[[ TASK INPUTS open ]]
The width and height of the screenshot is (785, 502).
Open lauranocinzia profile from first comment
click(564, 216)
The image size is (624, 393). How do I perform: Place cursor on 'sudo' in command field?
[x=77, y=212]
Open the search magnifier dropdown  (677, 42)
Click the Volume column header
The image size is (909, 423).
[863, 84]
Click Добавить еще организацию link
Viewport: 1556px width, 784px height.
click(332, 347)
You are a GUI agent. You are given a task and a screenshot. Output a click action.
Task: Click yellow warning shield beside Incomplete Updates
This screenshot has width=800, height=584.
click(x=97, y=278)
[[ TASK INPUTS closed ]]
[[ TASK INPUTS open ]]
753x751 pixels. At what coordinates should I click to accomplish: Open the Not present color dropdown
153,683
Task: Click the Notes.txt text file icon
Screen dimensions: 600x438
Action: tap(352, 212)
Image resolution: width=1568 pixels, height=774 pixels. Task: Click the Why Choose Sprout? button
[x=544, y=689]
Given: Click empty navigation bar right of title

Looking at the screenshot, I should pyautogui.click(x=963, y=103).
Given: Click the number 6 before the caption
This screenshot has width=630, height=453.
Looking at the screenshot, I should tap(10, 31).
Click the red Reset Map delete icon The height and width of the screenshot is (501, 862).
[[ TASK INPUTS closed ]]
[[ TASK INPUTS open ]]
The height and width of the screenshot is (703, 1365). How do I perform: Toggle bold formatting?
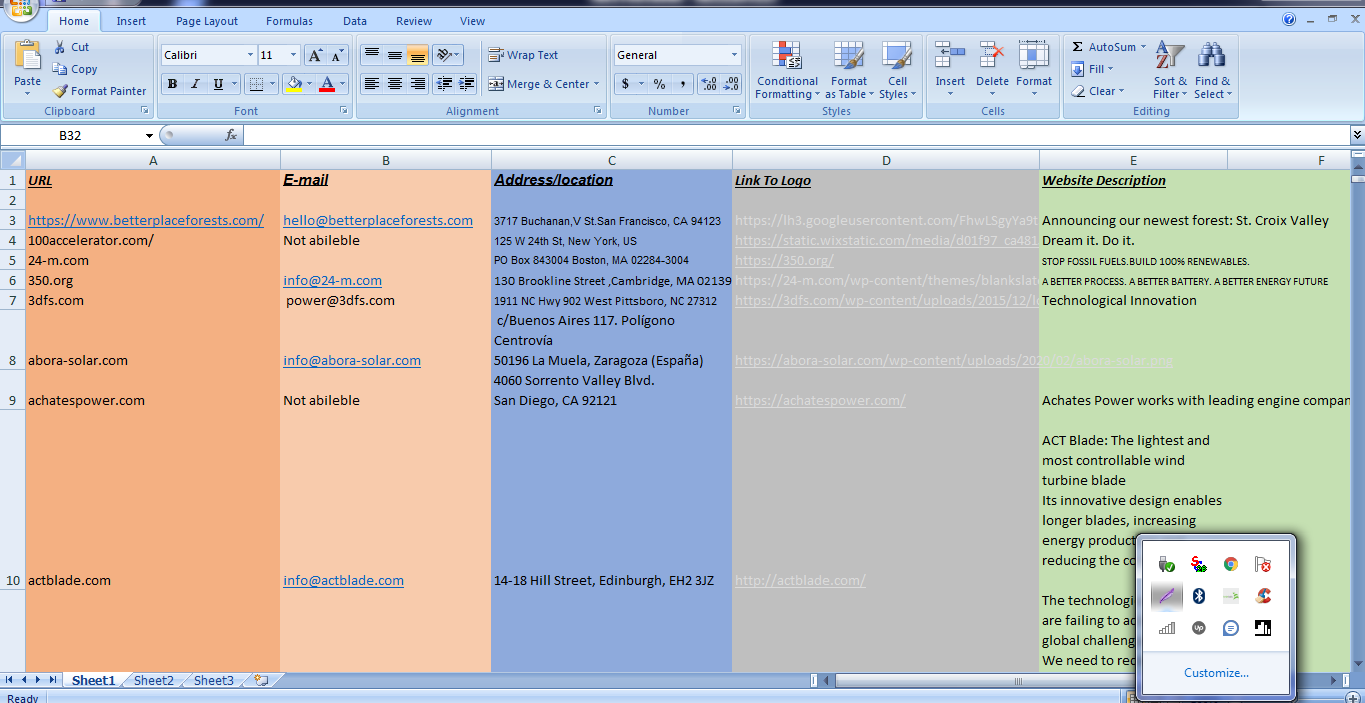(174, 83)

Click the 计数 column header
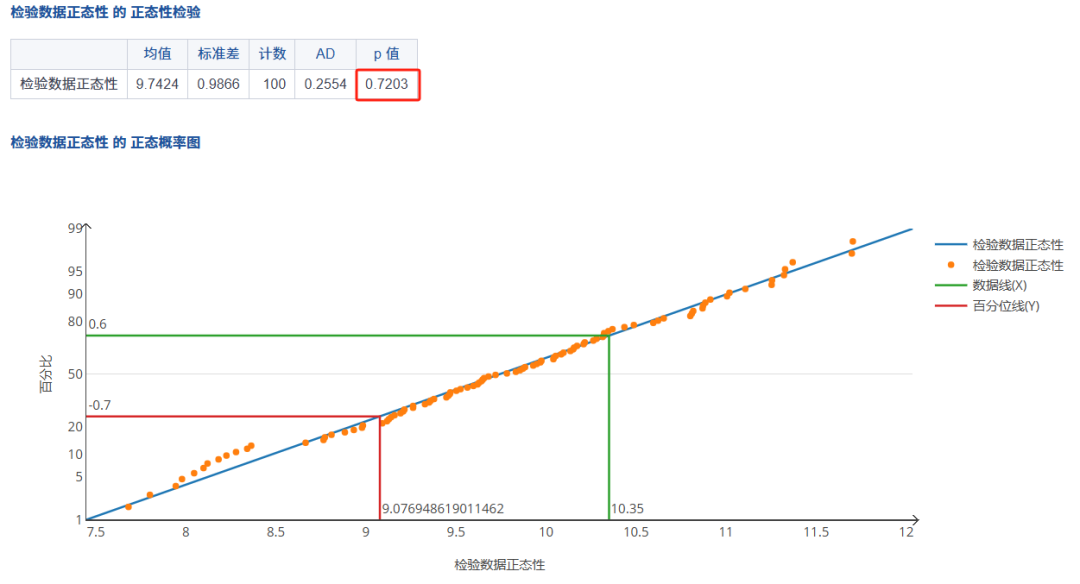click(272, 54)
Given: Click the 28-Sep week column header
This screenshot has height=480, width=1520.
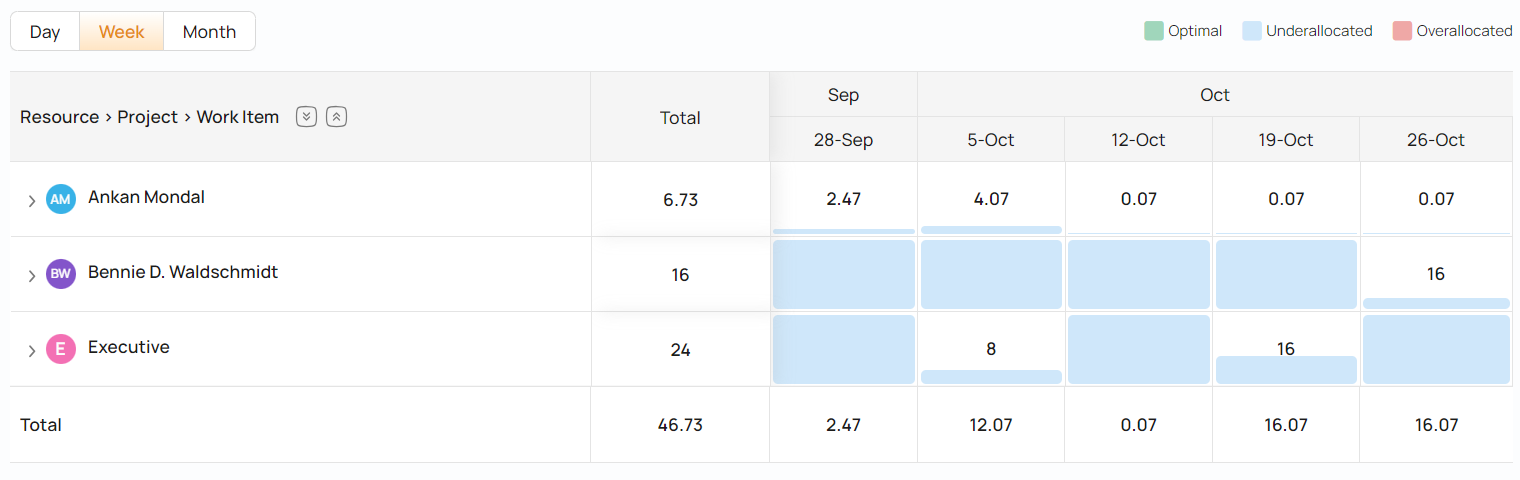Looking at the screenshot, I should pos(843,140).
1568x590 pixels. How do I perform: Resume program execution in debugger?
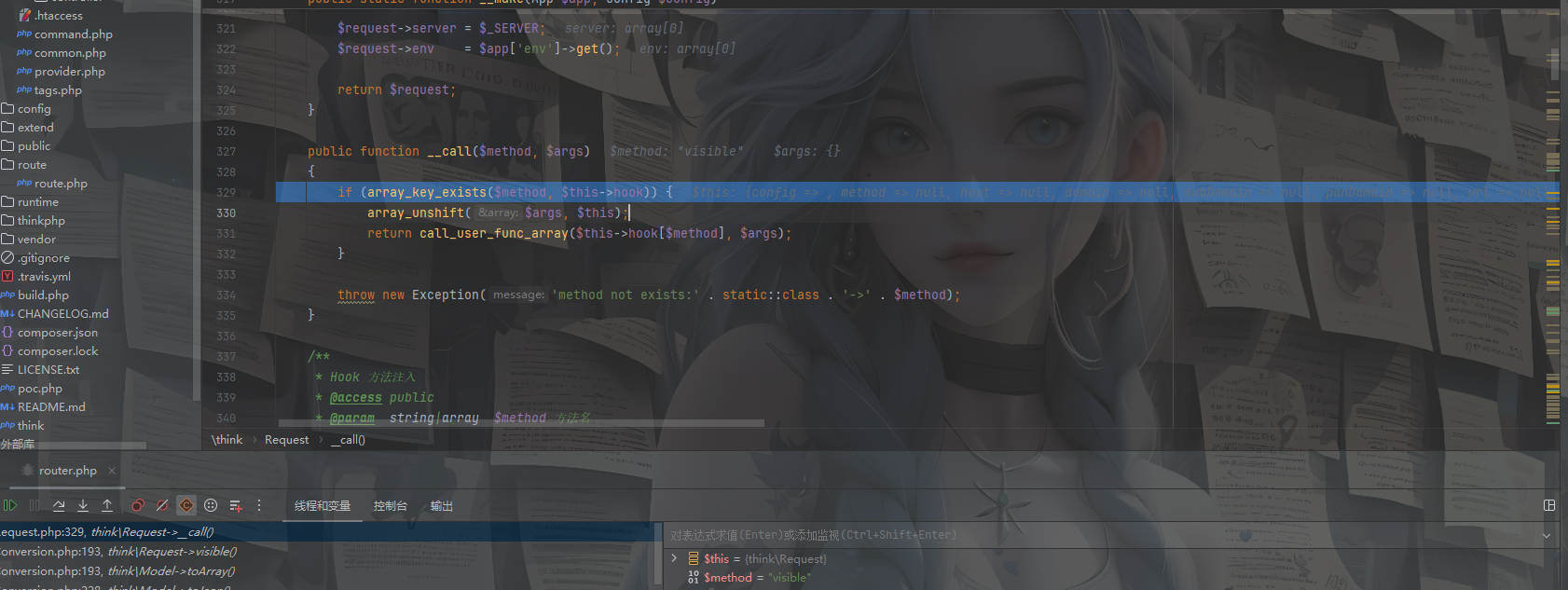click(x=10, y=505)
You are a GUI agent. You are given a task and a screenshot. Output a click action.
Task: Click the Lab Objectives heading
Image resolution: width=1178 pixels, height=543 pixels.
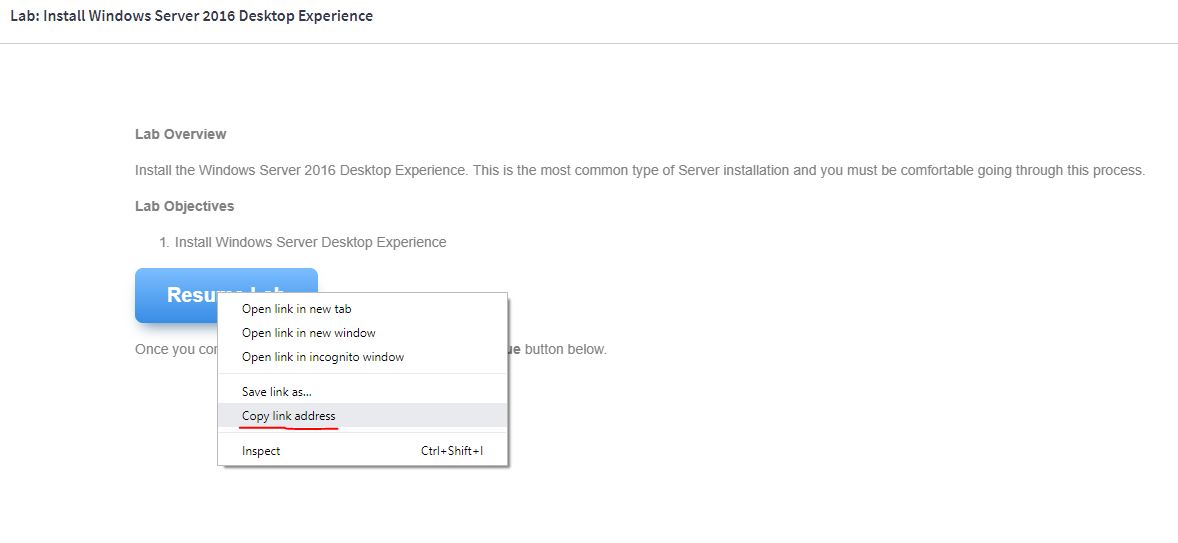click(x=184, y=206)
[[ TASK INPUTS closed ]]
TASK INSTRUCTIONS: From the records above, transcribe exactly the run of lines that opens with the line holding "The image size is (624, 393)." and closes with the line holding "Task: Click yellow", both included.

WRITTEN ANSWER:
The image size is (624, 393). How do I perform: Place cursor on 'sudo' in command field?
[x=77, y=212]
Open the search magnifier dropdown  (677, 42)
Click the Volume column header
The image size is (909, 423).
[863, 84]
Click Добавить еще организацию link
Viewport: 1556px width, 784px height.
click(332, 347)
You are a GUI agent. You are given a task and a screenshot. Output a click action.
Task: Click yellow warning shield beside Incomplete Updates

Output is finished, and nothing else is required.